Saved entries:
■ ■ ■

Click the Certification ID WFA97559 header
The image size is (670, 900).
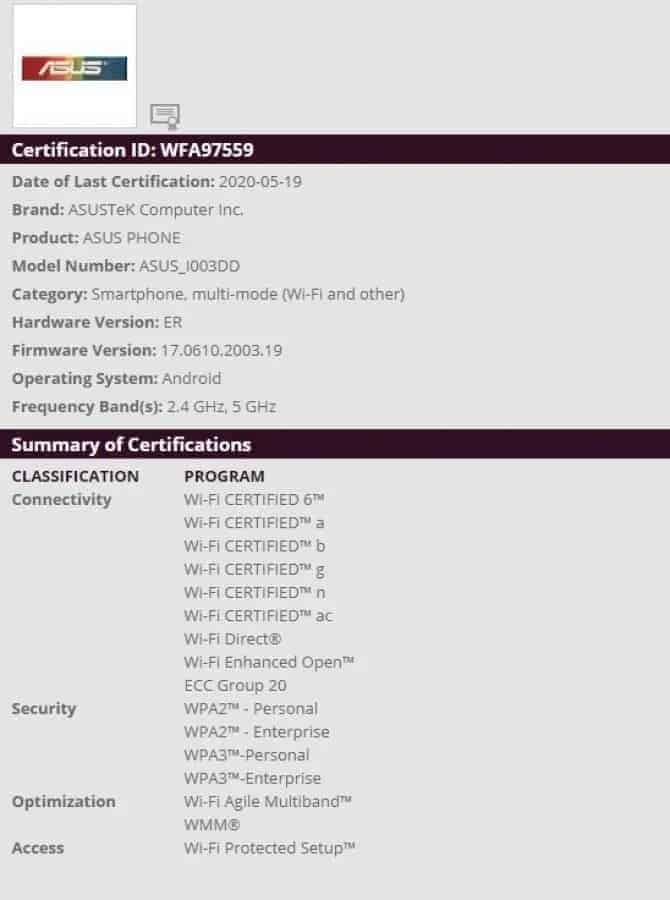132,150
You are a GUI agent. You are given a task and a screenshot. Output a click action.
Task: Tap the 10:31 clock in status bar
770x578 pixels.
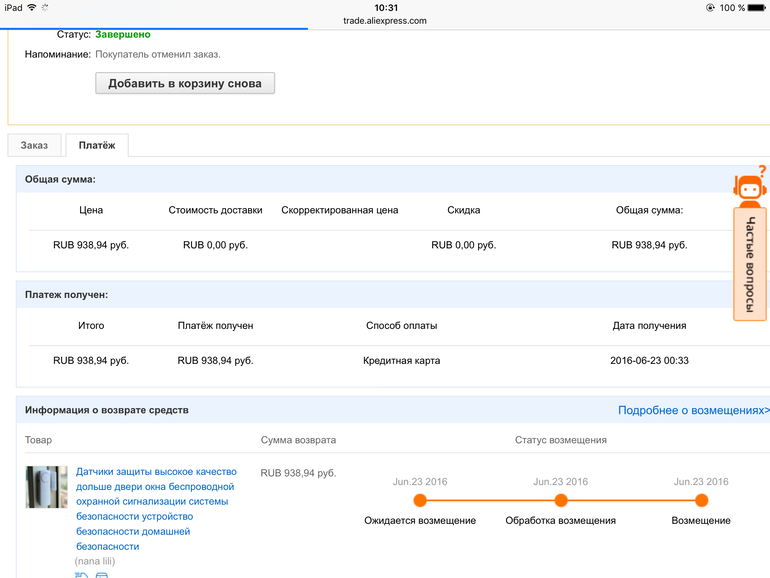click(x=385, y=7)

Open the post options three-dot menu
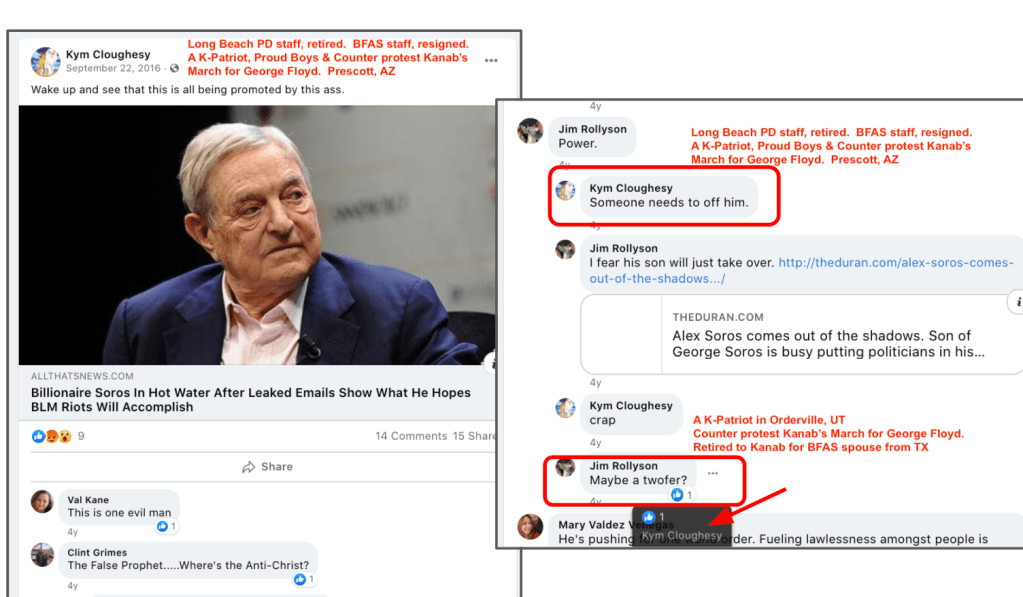pos(491,61)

■ ■ ■

__How to complete this task__:
Reproduce the lines above letter for letter. The pictures stay behind.

__Finished exercise__:
Click the Certification ID WFA97559 header
The image size is (670, 900).
132,150
You are a GUI agent. You are given a task and a screenshot. Output a click action.
Task: Tap the 10:31 clock in status bar
770x578 pixels.
click(x=385, y=7)

Open the post options three-dot menu
pos(491,61)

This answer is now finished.